Unlike most European leagues, there is no system for promotion and relegation of teams nor will a national knockout cup competition along the lines of the FA Cup commence until at least 2014. The A-League system thus shares some franchising elements with most other professional leagues in Australia, Major League Soccer and other major American-based sports leagues.

Wellington Phoenix replaced the New Zealand Knights at the start of the 2007–08 season.23

On 1 March 2011 the FFA officially announced that the licence held by franchise North Queensland Fury had been revoked for financial reasons.24 On 29 February 2012, Gold Coast United also had its licence revoked.2526

On 4 April 2012 it was announced that a new club in Western Sydney, Western Sydney Wanderers, would take part in the 2012–13 A-League season.27


While making a relatively modest start in order to ensure future stability, both Football Federation Australia and the media have indicated significant interest in expanding the league.
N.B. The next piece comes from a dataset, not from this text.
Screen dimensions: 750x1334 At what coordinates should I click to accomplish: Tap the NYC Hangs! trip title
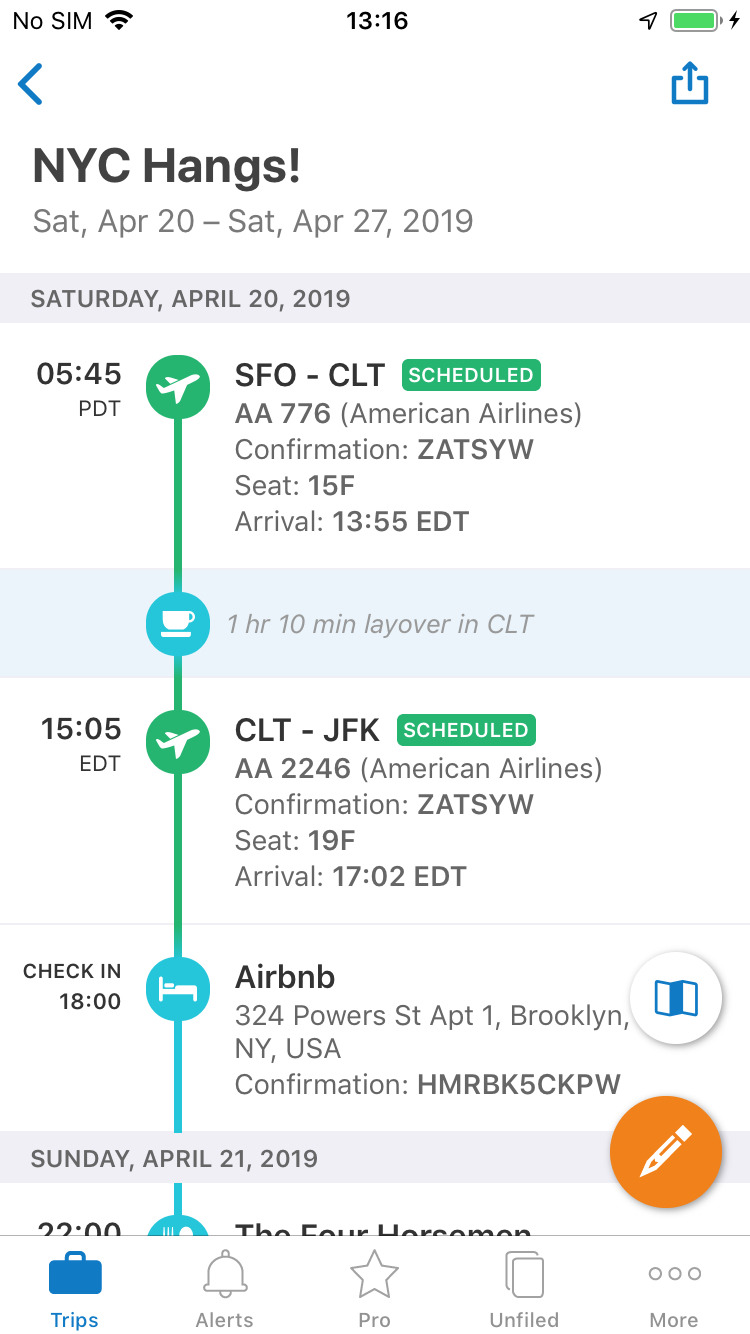pyautogui.click(x=167, y=166)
The eight foundation clubs had exclusivity clauses for their respective cities valid for five years, but this does not exclude teams from other areas. Some have questioned the logic in expanding the league so soon as many clubs are struggling to stay afloat and think by expanding they are only diluting the playing talent even further.
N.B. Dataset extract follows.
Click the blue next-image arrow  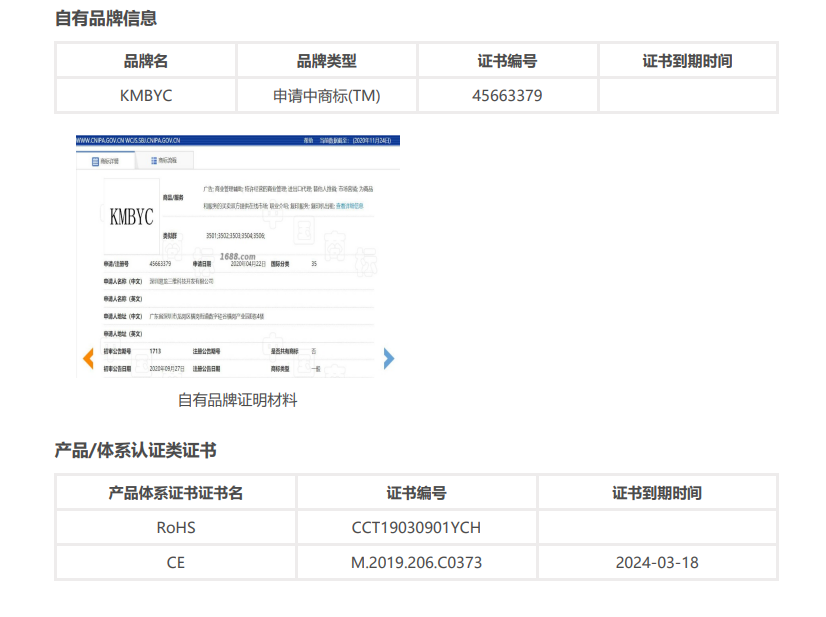point(389,359)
Before the introduction of the A-League, FFA chairman Frank Lowy speculated that he hoped to expand the league into other cities, mentioning Canberra, Hobart, Wollongong, Geelong, Bendigo, Cairns, Ballarat, Albury, Wodonga, Launceston, Christchurch, Auckland, Sunshine Coast and possibly Darwin and later Singapore.28293031


While there are only three local derbies in the A-league, several 'rivalries' have formed. These include:

"The Big Blue" - Melbourne Victory v Sydney FC
This match is so named because blue is the main colour of both teams' playing kits, and is also Australian slang for a fight or a contest.32 The rivalry has emerged as a result of a number of spiteful encounters between the teams in recent years, and due to the longstanding historical rivalry existing between Sydney and Melbourne, Australia's two largest cities. The teams have competed against each other in the 2010 A-League Grand Final, with Sydney winning on penalties after a 1–1 draw, and in the same year Sydney FC won the A-League Premiership on the final day of the season by defeating Victory 2–0. A Big Blue match is traditionally played on Australia Day each year.
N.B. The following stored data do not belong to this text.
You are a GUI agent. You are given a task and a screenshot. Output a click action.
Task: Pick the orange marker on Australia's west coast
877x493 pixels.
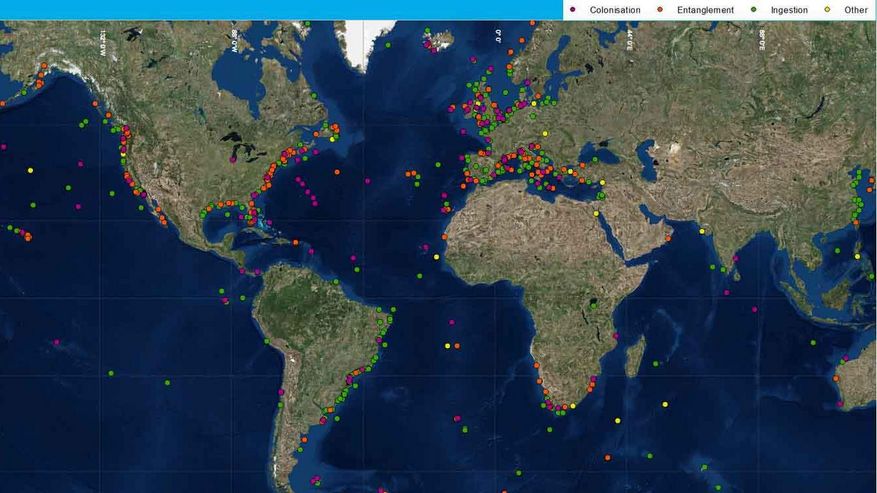point(836,379)
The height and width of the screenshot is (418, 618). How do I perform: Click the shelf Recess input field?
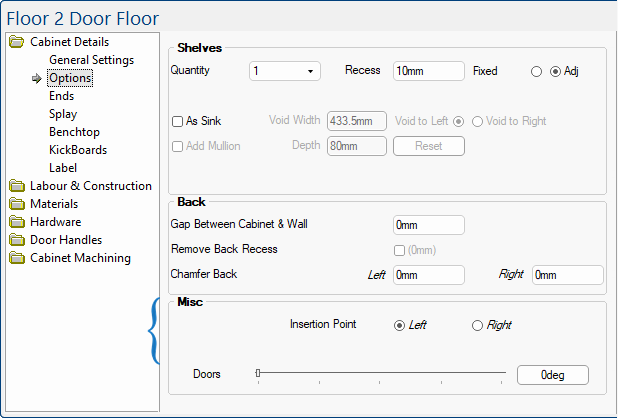[x=428, y=72]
"The Cross Border Rivalry" - Adelaide United v Melbourne Victory
Contested the 2007 and 2009 A-League Grand Finals, in which Melbourne won 6–0 and 1–0 respectively. The rivalry stems from the traditional rivalry between sporting teams from Victoria and South Australia but was strengthened by incidents in the 2006–07 season, such as the confrontation between Melbourne Victory captain Kevin Muscat and then Adelaide United coach John Kosmina.

"The F3 Derby" - Newcastle Jets v Central Coast Mariners
Named after the freeway that connects the cities of Newcastle and Gosford,33 this match features the only two clubs in the A-League that are not based in state capital cities. The two teams' stadiums are just one hour apart, and the derby was intensified when they competed against each other for the premiership in the 2007–08 A-League season and eventually met in the Grand Final, which was won 1–0 by the Jets.

"Melbourne Derby" - Melbourne Heart v Melbourne Victory
The two Melbourne clubs first met on 8 October 2010 in a lively game at AAMI Park in front of 25,897 fans. Melbourne Heart came out on top with a 2–1 victory. A significant narrative in derby history is the role of Melbourne Victory as a more successful club both on and off the field, having joined the A-League five years earlier than Heart.34 The rivalry is one of the most intense and well respected in the A-league, producing noticeable atmosphere and some of the largest attendances in the league.

"Sydney Derby" - Sydney FC v Western Sydney Wanderers
The Sydney derby between Sydney FC and Western Sydney Wanderers FC was contested for the first time in the 2012–13 season with the introduction of the Western Sydney Wanderers FC as an expansion club. Sydney FC grabbed bragging rights by winning the first derby 1–0 at Parramatta Stadium, however Western Sydney Wanderers won the return match at Allianz Stadium 2–0. The Sydney Derby is intensified by the geographic distinction between the two clubs within Sydney, as well as historical grievances related to the foundation of Sydney FC.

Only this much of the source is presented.